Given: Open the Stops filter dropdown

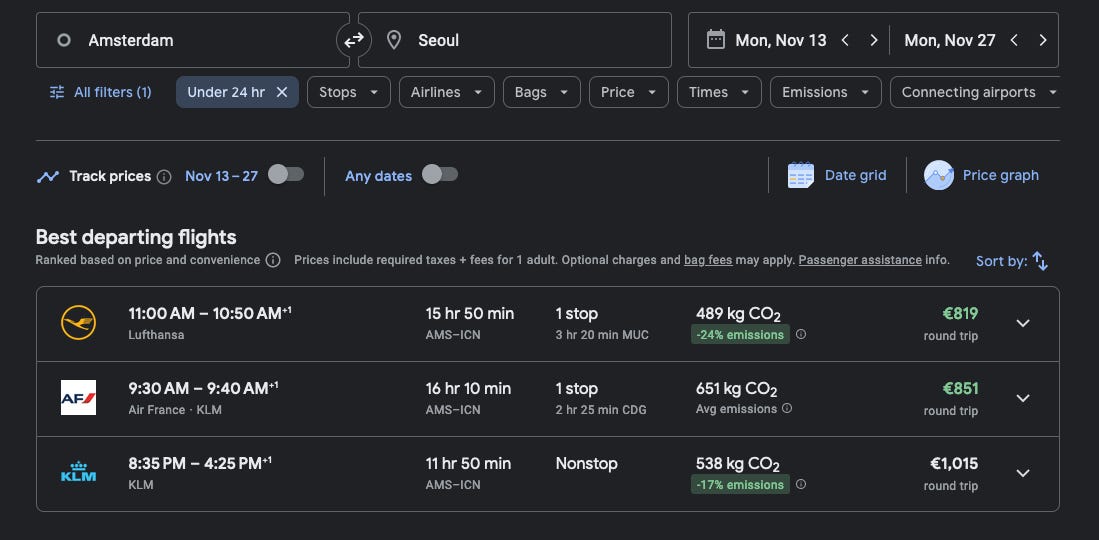Looking at the screenshot, I should pos(348,92).
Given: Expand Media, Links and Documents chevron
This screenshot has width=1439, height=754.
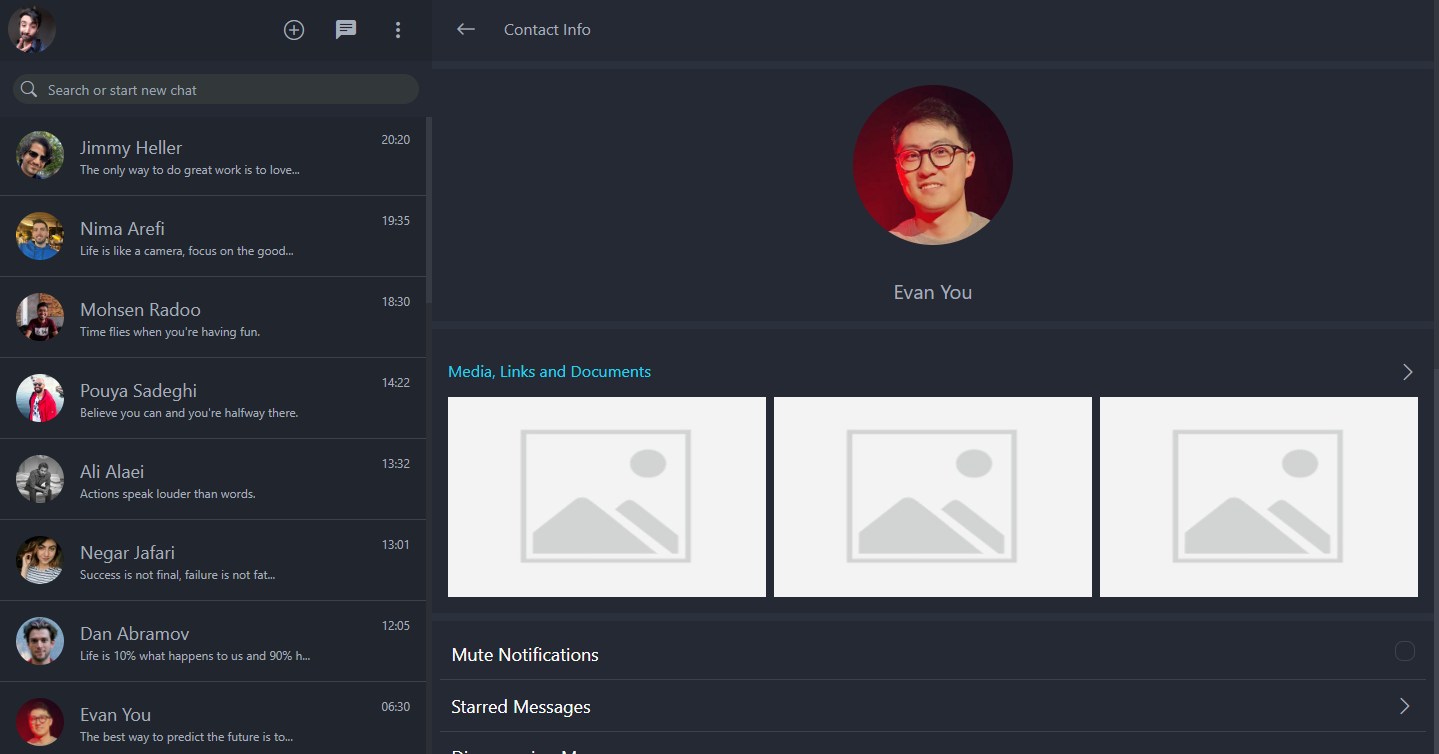Looking at the screenshot, I should 1407,372.
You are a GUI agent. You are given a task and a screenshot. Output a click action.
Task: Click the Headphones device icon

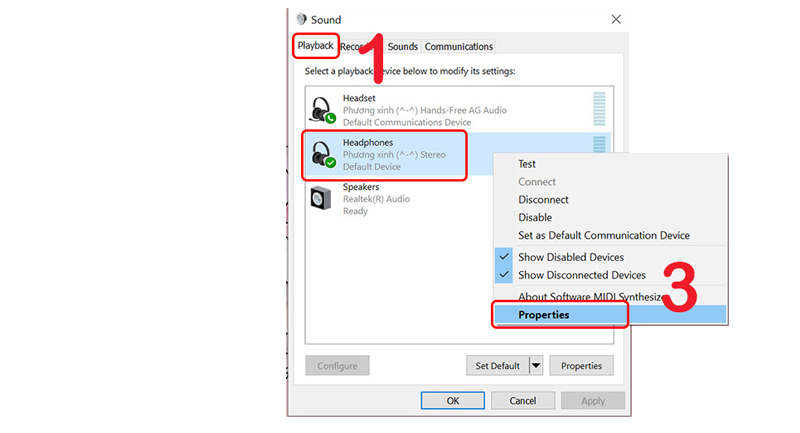pyautogui.click(x=322, y=154)
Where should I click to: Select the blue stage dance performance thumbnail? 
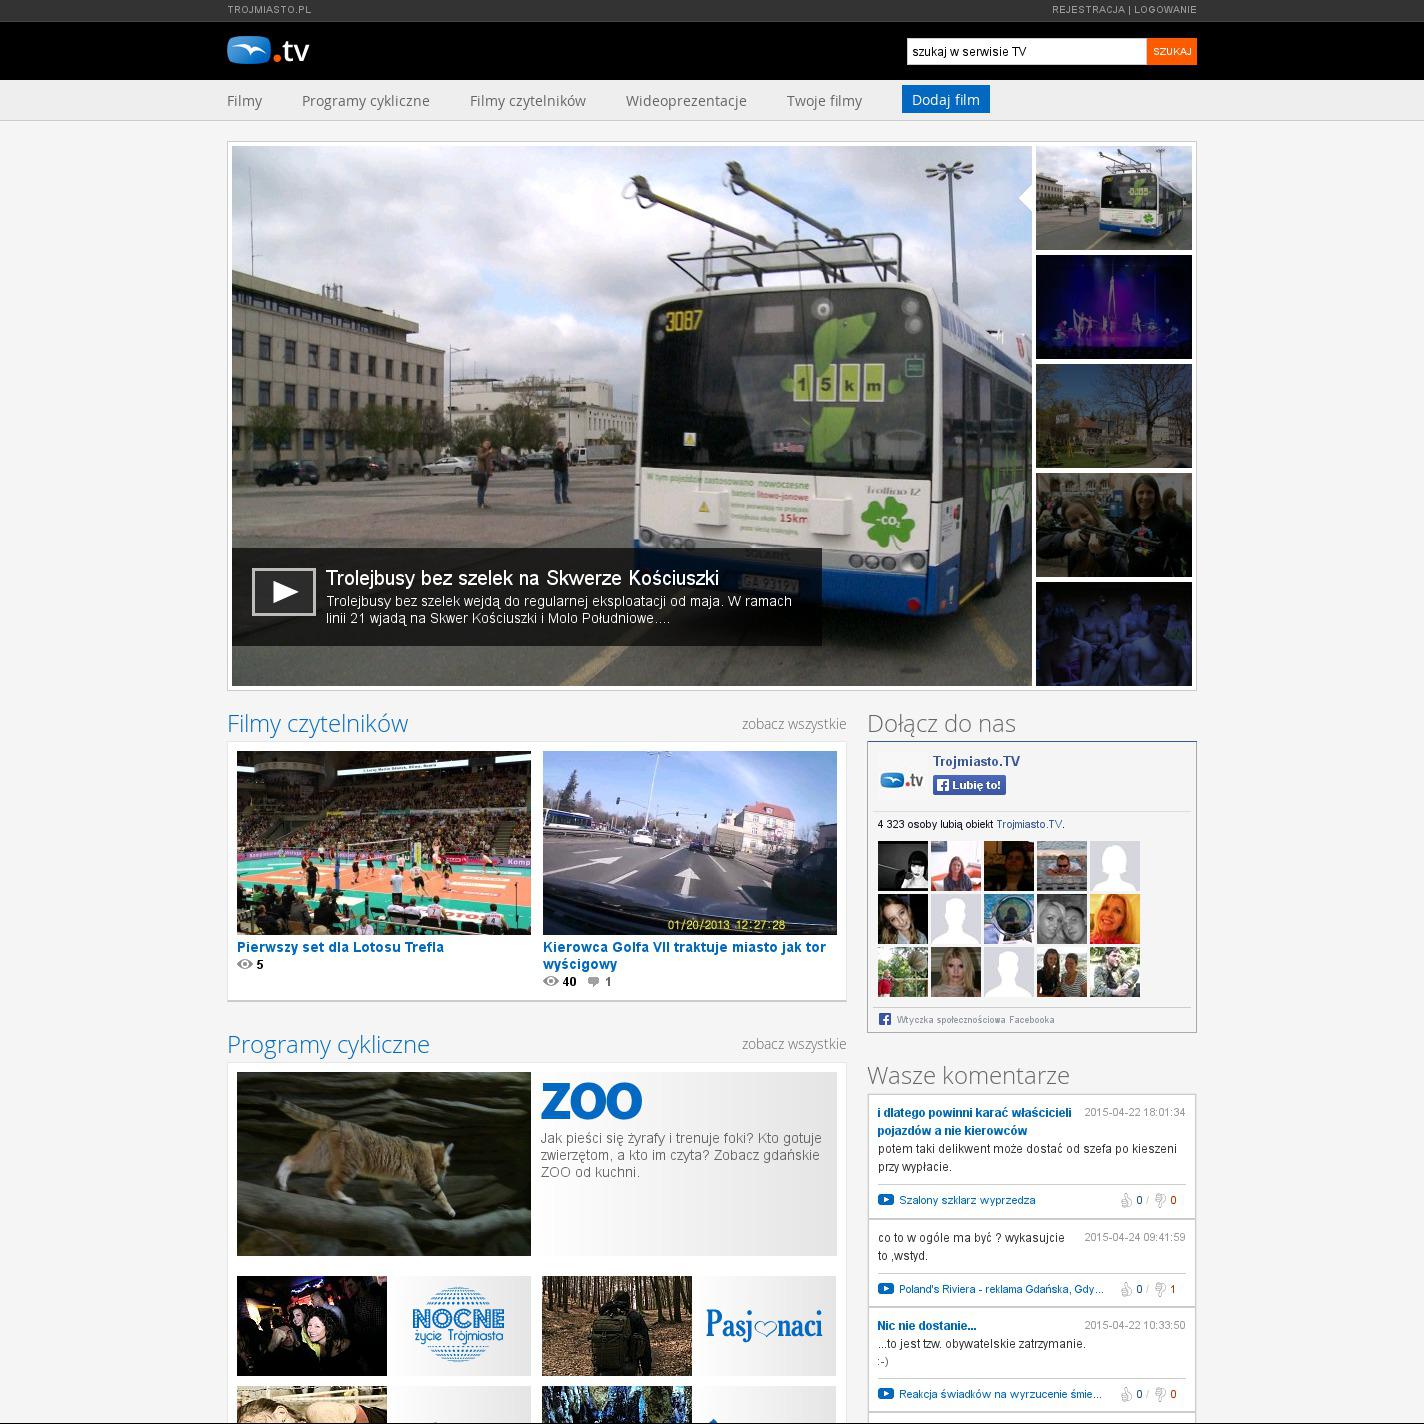pos(1113,307)
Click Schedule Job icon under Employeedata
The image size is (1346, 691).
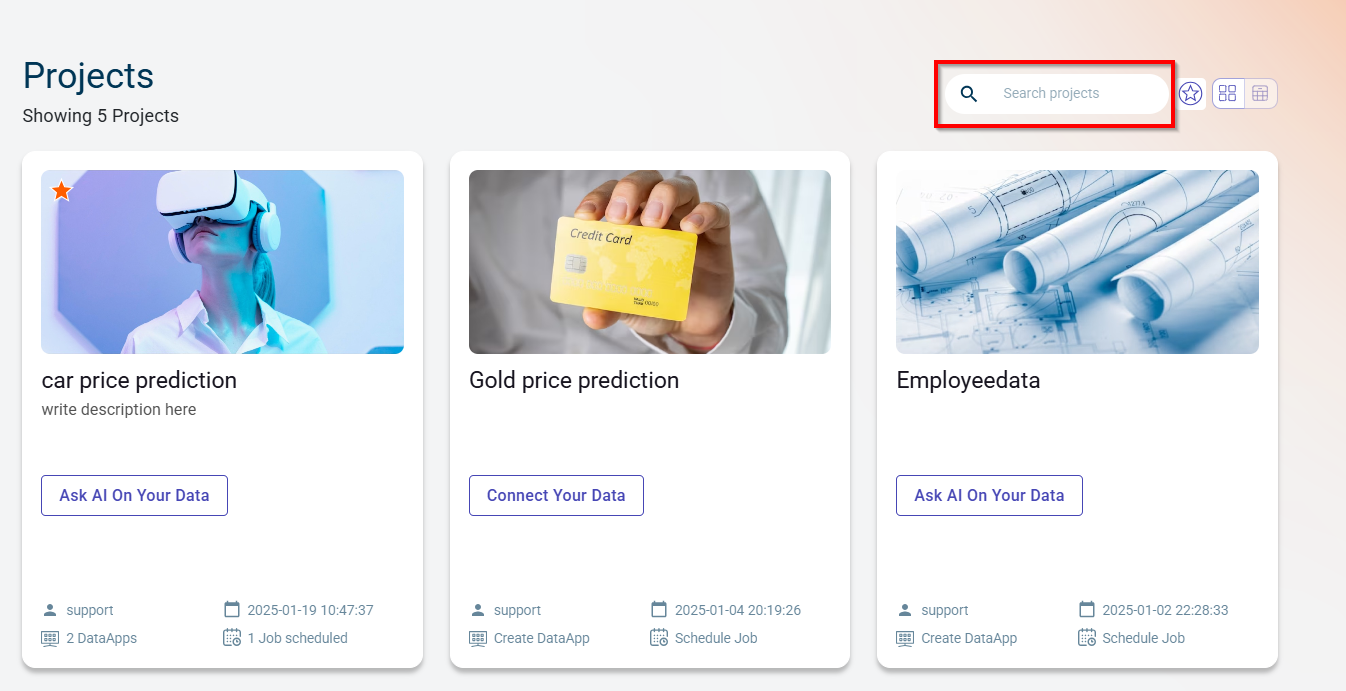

To do → Give the records above again in full and exactly, but exclude every picture.

Result of the task →
Given: Open the Stops filter dropdown

Looking at the screenshot, I should pos(348,92).
Given: Expand Media, Links and Documents chevron
This screenshot has width=1439, height=754.
Looking at the screenshot, I should 1407,372.
You are a GUI agent. You are given a task and a screenshot. Output a click action.
Task: Click the Headphones device icon

pyautogui.click(x=322, y=154)
Where should I click to: Select the blue stage dance performance thumbnail? 
pos(1113,307)
Click Schedule Job icon under Employeedata
The image size is (1346, 691).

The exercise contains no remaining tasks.